For all these reasons, we conclude the evidence was sufficient to sustain each of the elements of Ramos’s crime of being an accessory after the fact, and we affirm his conviction.

Ramos’s attack on the evidence supporting his conviction for possession of a weapon in a correctional facility is similarly unpersuasive. He argues, “For all the evidence shows, the razor blade may have belonged to Crapo. Crapo may have placed the blade on the sink” and “[t]here is no direct evidence that appellant was aware of its presence on the sink.” But the fact the jury could have drawn different inferences from the evidence does not undercut its verdict.

Ramos’s argument ignores compelling evidence that it was he who was responsible for the disappearance of the razor blade used by Molina in his attack, and that he took it back to his cell. Given that there was no evidence suggesting Crapo had any razor blade in his possession, or that he had any opportunity to obtain one, the most obvious inference to be drawn was that it was Ramos, rather than Crapo, who was responsible for the razor blade in their cell. Thus, the evidence was sufficient to support the charge that it was Ramos who possessed that razor blade in the correctional facility.


The judgment as to Molina is reversed in part and remanded to the trial court with instructions to stay his sentence on count 2, the battery charge. It is affirmed in all other respects. The judgment as to Ramos is affirmed.





[1] The razor blade looked like one that had been removed from the orange plastic shaving razors available at the jail commissary.

[2] All further statutory references are to the Penal Code.

[3] The information also alleged that Molina inflicted great bodily injury, but the jury found that allegation not true.

[4] Ramos claims this assertion is supported by People v. Lauria (1967) 251 Cal.App.2d 471, 481-482, which does not discuss the elements of a charge of being an accessory after the fact. Instead, it addresses the proof necessary to demonstrate participation in a conspiracy.
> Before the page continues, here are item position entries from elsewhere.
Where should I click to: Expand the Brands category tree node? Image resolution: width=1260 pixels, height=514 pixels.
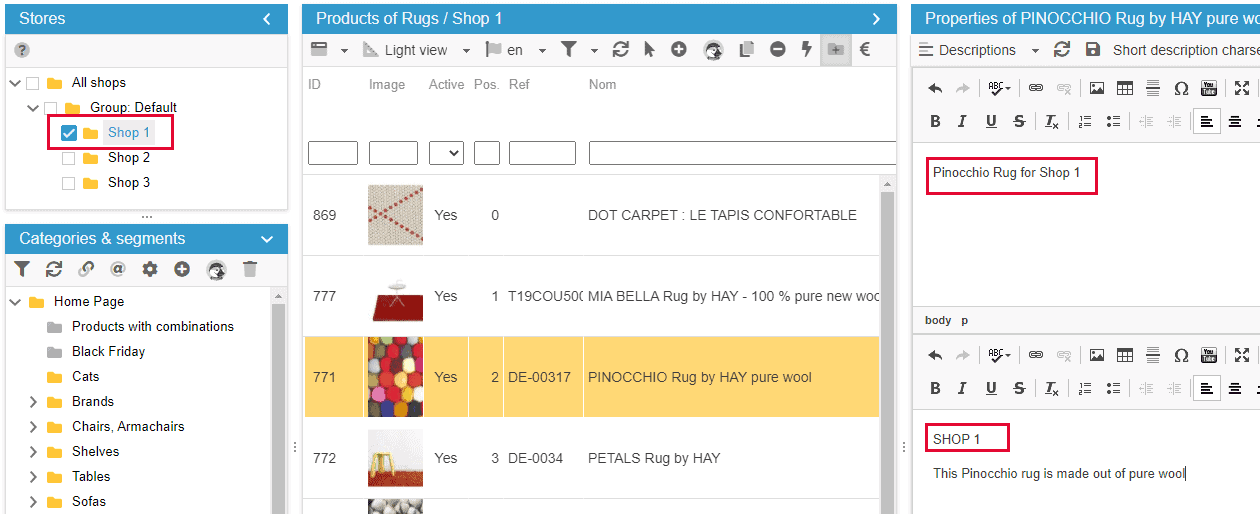point(33,402)
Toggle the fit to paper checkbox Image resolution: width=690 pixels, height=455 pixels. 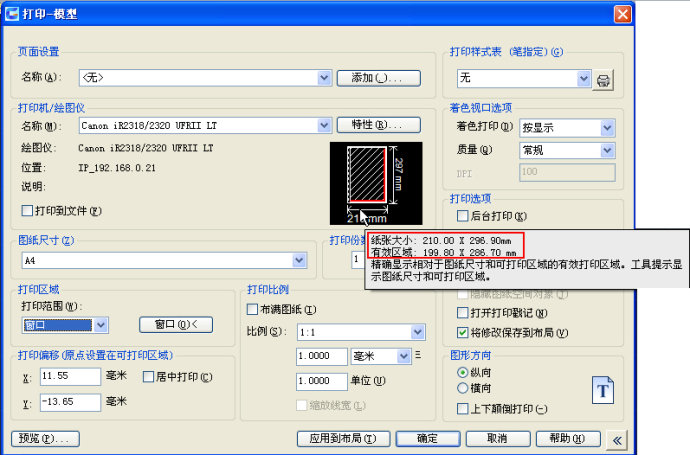[253, 310]
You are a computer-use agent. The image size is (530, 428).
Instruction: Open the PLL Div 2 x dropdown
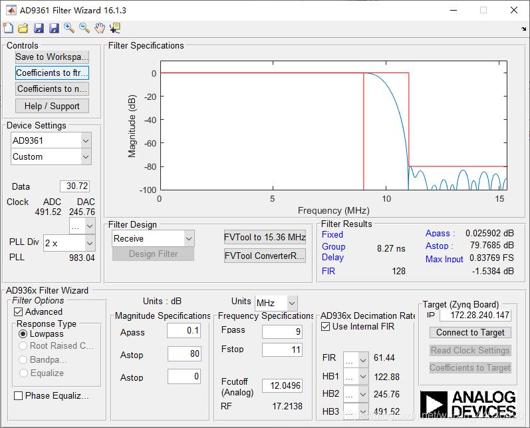click(x=69, y=243)
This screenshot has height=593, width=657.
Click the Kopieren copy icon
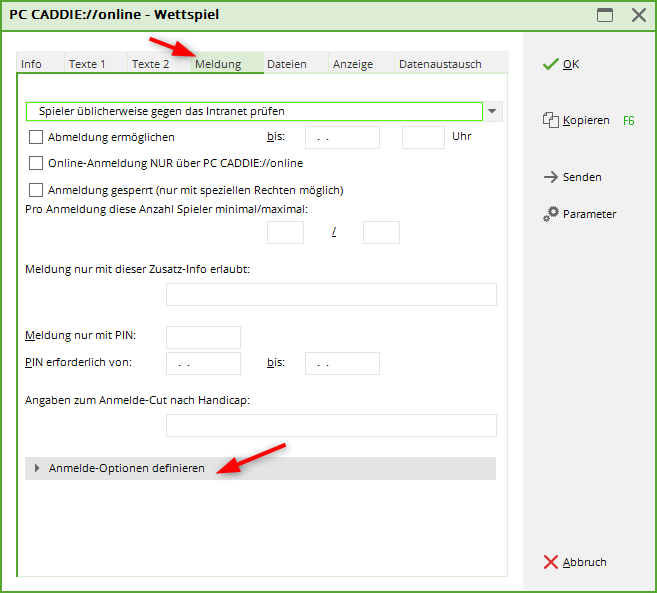(549, 120)

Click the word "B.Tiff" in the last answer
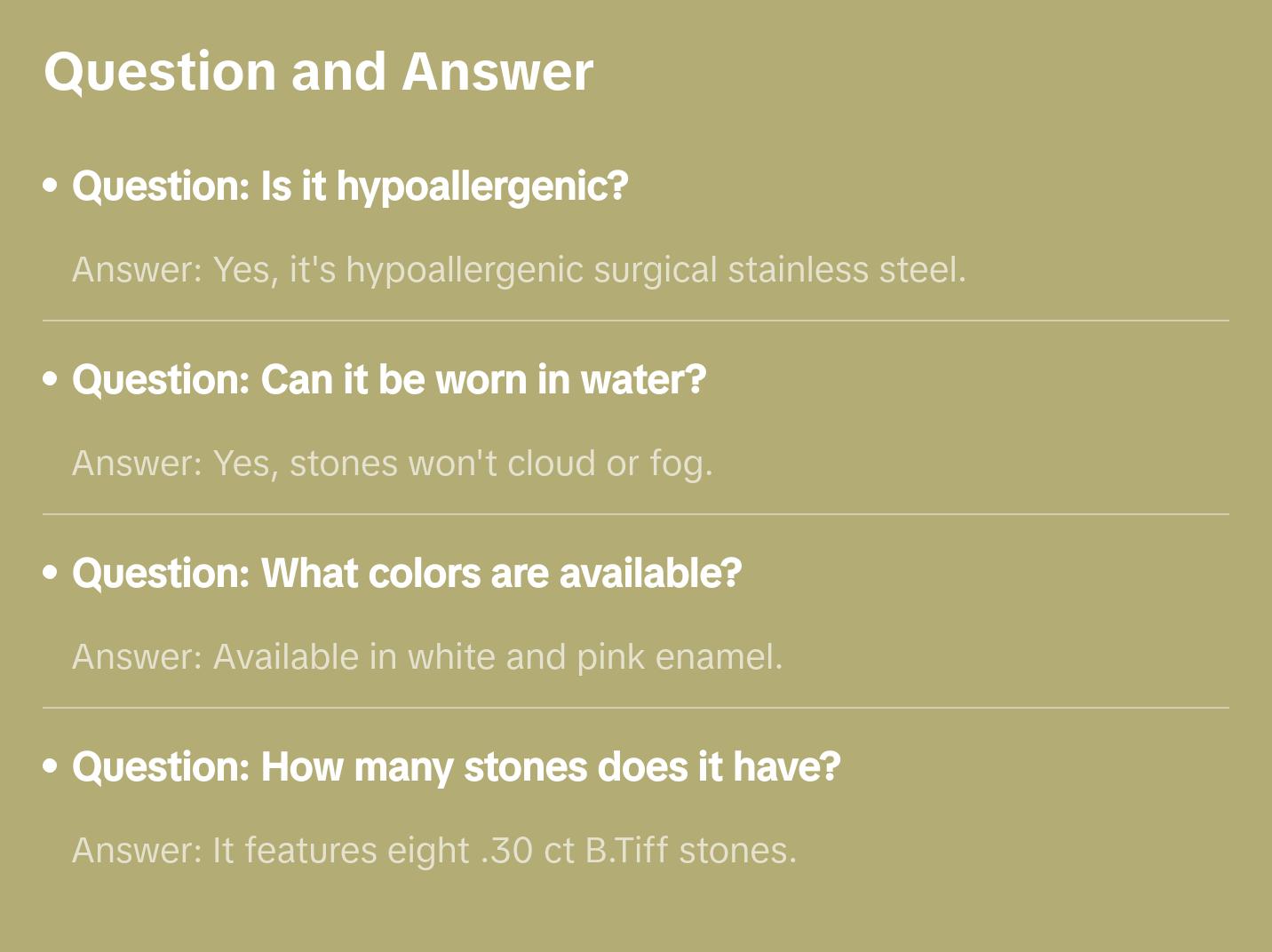[626, 851]
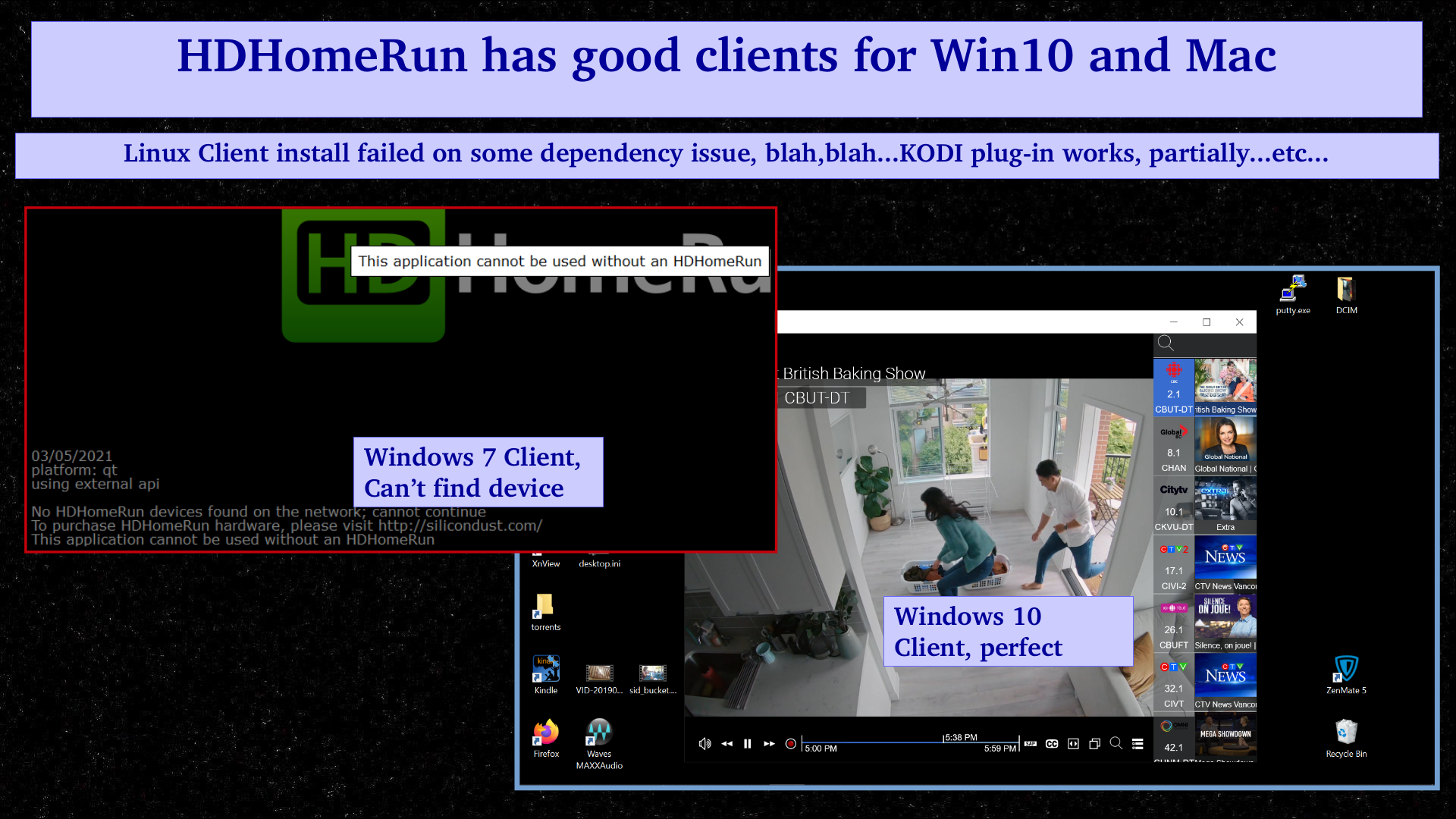1456x819 pixels.
Task: Click the rewind button in player
Action: [726, 744]

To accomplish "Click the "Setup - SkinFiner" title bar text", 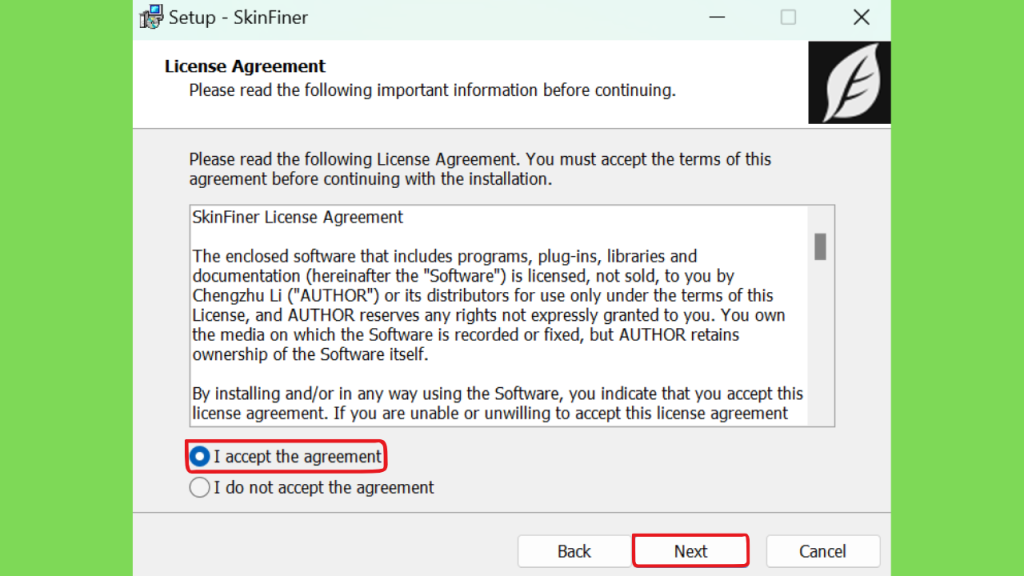I will [x=238, y=18].
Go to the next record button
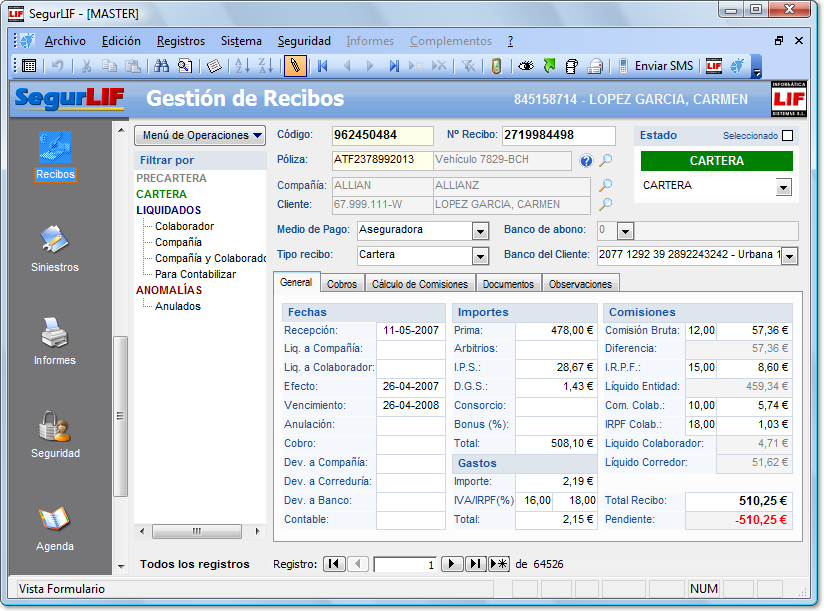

Description Richard Molina was convicted of attempted premeditated murder, battery with serious bodily injury and possession of a weapon in a correctional facility. Steven Allen Ramos, another inmate of the same correctional facility, was convicted of being an accessory after the fact based on his effort to hide the weapon used by Molina, and possession of a weapon in a correctional facility. Both Molina and Ramos appeal.